It doesn't even need a crack, it "just" needs more accurate emulation.
It may turn out that cracking is the path of least resistance, but making emulation more accurate is less of a legal issue - I for one would feel comfortable working on it "in the open" (which I may well do, depending on how much I care about the first Denuvo'd switch games to come out).
Accurate emulation is extremely hard, even for ancient hardware. See this article from 2011 for example: https://arstechnica.netblogpro.com/gaming/2011/08/accuracy-t... It takes a 3 GHz CPU to emulate the SNES accurately. You can do with less, obviously, but you will notice differences in some games.
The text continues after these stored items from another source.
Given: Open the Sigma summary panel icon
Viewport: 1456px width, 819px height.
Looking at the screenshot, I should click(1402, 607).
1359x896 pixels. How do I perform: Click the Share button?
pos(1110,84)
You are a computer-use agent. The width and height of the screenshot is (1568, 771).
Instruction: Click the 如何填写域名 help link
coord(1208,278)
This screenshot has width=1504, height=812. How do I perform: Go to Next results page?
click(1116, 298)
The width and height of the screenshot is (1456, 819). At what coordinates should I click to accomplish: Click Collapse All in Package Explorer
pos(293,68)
With modern hardware, I don't think perfectly accurate emulation will ever be possible. We don't have that for the PS2 and XBox, maybe on the original PlayStation, but I am not even sure. Emulators for modern systems are all high level, emulating API calls instead of the hardware.
If denuvo does anything that actually requires cycle-accurate emulation, I'll eat my hat.
Modern hardware is easier to emulate "accurately", simply because the real hardware does not behave as consistently as, say, a 6502 core. DRAM and cache latency are variable, and the core/bus frequencies are scaling up and down all the time. Furthermore, the coupling between the CPU and GPU is more asynchronous than it used to be.
Your emulator doesn't have to hit any specific timings, becaure there aren't any - it just has to be within some range of plausibility.
I wouldn't be surprised if denuvo does make use of timing to some extent, but it won't need cycle-accurate emulation to defeat, just fudging the numbers to get close enough.
It may turn out that cracking is the path of least resistance, but making emulation more accurate is less of a legal issue - I for one would feel comfortable working on it "in the open" (which I may well do, depending on how much I care about the first Denuvo'd switch games to come out).